**Exercise details**: Between the line containing "For every named" and the line containing "Investment (82, 1489)" lies a run of lines; give that run again exactly, with both of those lines, and nothing else from the entries below.

**Input data**:
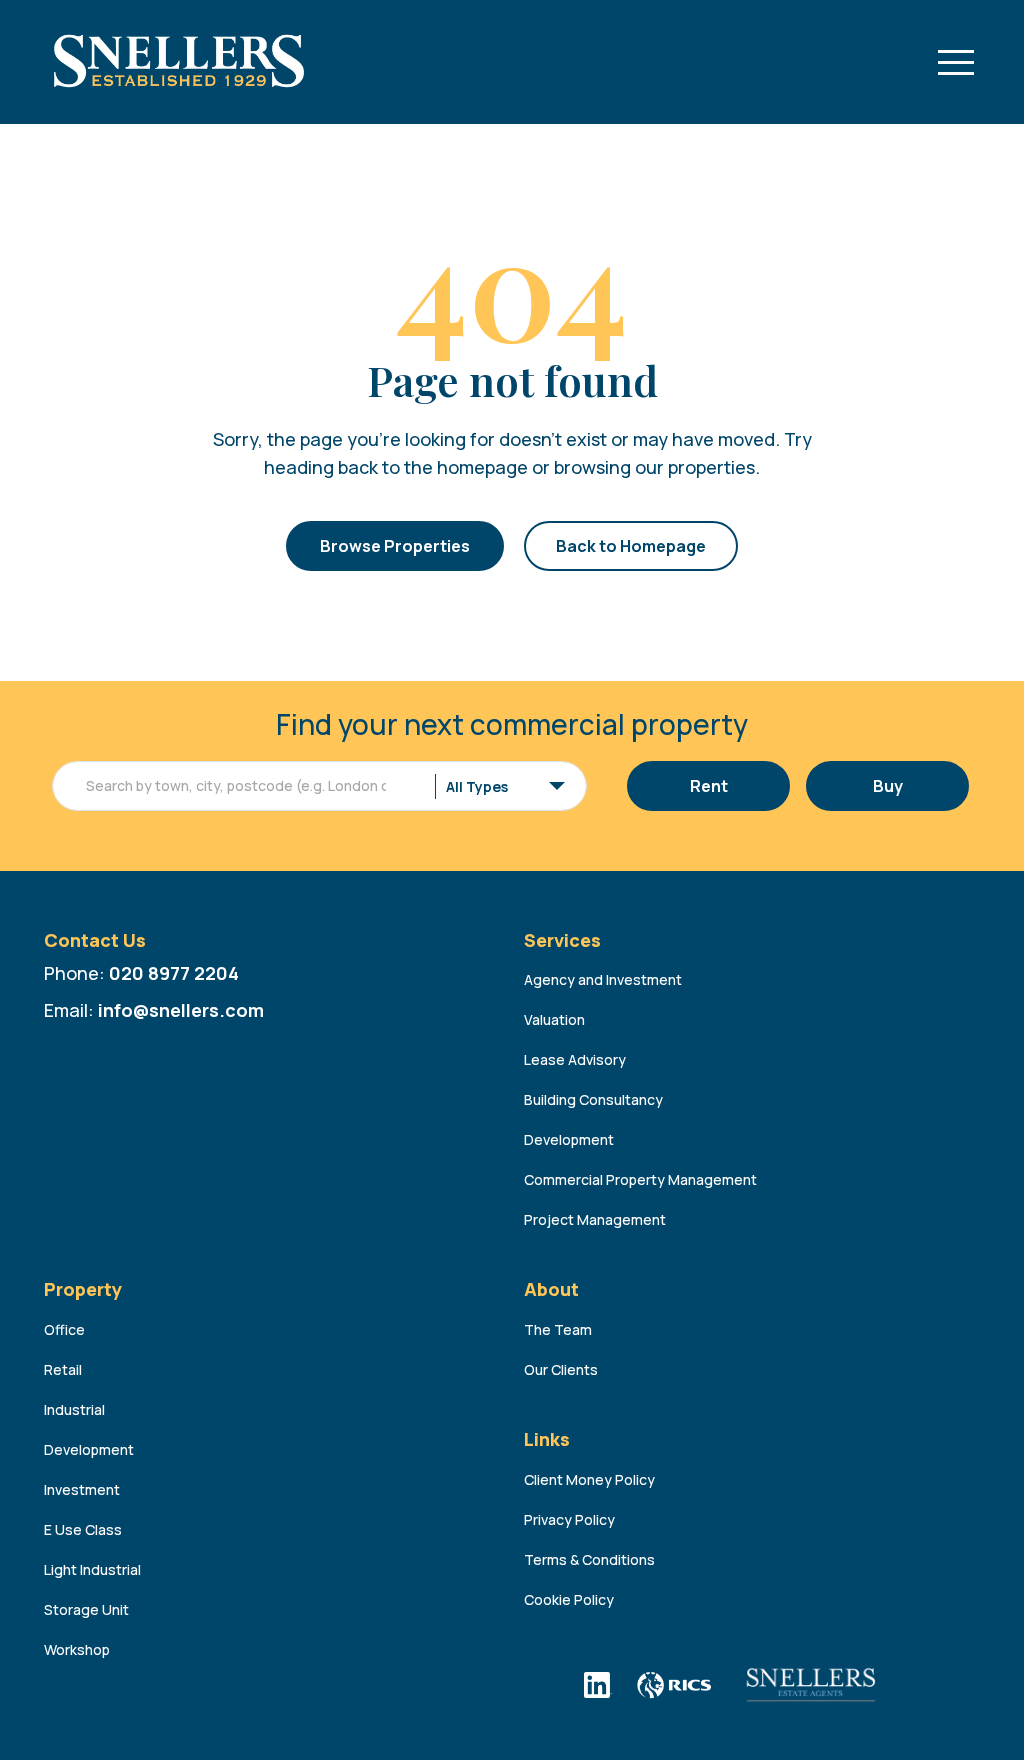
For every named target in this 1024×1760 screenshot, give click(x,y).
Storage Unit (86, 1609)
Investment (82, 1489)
---
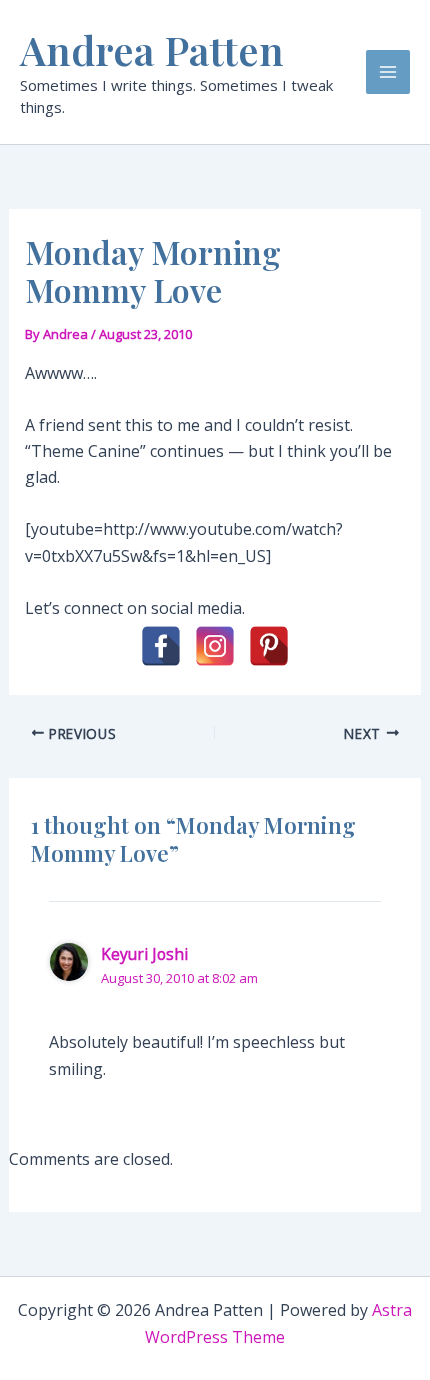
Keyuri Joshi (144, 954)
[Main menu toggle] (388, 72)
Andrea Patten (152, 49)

**Written solution**:
For every named target in this 1024×1760 screenshot, give click(x,y).
Storage Unit (86, 1609)
Investment (82, 1489)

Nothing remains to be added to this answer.